Market Segmentation And Customer Segmentation Using K-means Clustering On Online Retail Dataset

Problem statement

This report aims to provide a detailed analysis of market segmentation based on a secondary dataset. The dataset used here is transnational information of non-store online retail which is based in United Kingdom (UK). It contains data related to all the transactions from 01/12/2010 to 09/12/2011. The data provides information on Invoice Number, Stock Code, Product Description, Quantity, Invoice Date, Unit Price, Customer ID, and Country. Market segmentation indicates a tool that includes a list of strategies which help to define the market along with the allocating resources with the help of statistical analysis technique namely, cluster analysis (Professional, 2018). More specifically, the non-hierarchical statistical analysis technique K-means clustering is used here to perform a market segmentation, specifically a customer segmentation using statistical analysis software “R”. Customer segmentation is a part of market segmentation where the customers of a company are segmented or divided by certain similarities among the customers. Customer segmentation means grouping of customers where the members of any group are homogeneous within the group and heterogeneous among the groups. This segmentation will help the marketers to understand the preferences of the customers, and it will increase the customer value in the business (Optimove, 2018). Customer segmentation will ultimately help the marketers to maximise the revenue from each customer (Optimove, 2018). The paper displays the customer segmentation on the basis of the Psychographic parameter and takes into account the “Monetary value” of the products purchased by the customers to segment the customers (Moon, 2018). This Monetary value is the product of the values of “Unit Price” variable and “Quantity” variable. This segmentation will help to understand the preferences, purchasing power, and life-style of the customers.

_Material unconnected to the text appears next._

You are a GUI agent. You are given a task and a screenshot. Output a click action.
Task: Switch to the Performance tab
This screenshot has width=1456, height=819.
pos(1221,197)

The chosen topic of this paper is to perform a customer segmentation analysis. To meet the requirement, a secondary transaction related dataset is chosen from the internet. The dataset is of multivariate, sequential in nature. The “Monetary value” of the products purchased by the customers is calculated as the product of “Quantity” and “Unit Price” variables from the dataset. After that, the customers are clustered by the “Monetary value” such that each cluster will hold the information of the customers who has purchased products of equal monetary value. In other words, the aim is to segment the customers into clusters that helps to represent certain characteristics. In this way, the researcher can show infinite number of characteristics. However, the optimal number of characteristics depends upon the objective of the business.

The rationale behind performing this analysis is to help the marketers to identify the customers in the most effectual manner (Optimove, 2018). It also helps the customer to study distinct groups of customers at a greater degree of accuracy on the ground of Psychographic factors. This customer segmentation is performed with the help of an unsupervised clustering technique. The k-means clustering technique is preferred in the course of the study as the total number of observations taken into consideration is more than 100.

The study is based on a practical dataset of an online retail non-store of UK and the maximum customers are wholesalers. The data is collected based on the transactions occurred from the date 01/12/2010 to the date 09/12/2011.

Significance and originality of the study

The dataset contains behavioral data based on the transaction of products of an online retail non-store (Archive.ics.uci.edu, 2018). There are eight variables in the dataset –

Invoice No.
Stock Code

Description

Quantity
Invoice Date
Unit Price

Customer ID
Country

The variables that have been used for the calculation and coding are- Customer ID, Quantity and Unit Price.

After collecting the dataset, the dataset is prepared for doing the necessary calculation. The values of “Quantity” and “Unit Price” are multiplied to evaluate the value of “Monetary Value”.

K-means clustering technique is special type of non-hierarchical clustering which helps to find out an object grouping that maximizes or minimizes assessing criterion of interest. The following steps are used to perform the K-means clustering (Mb3is.megx.net, 2018).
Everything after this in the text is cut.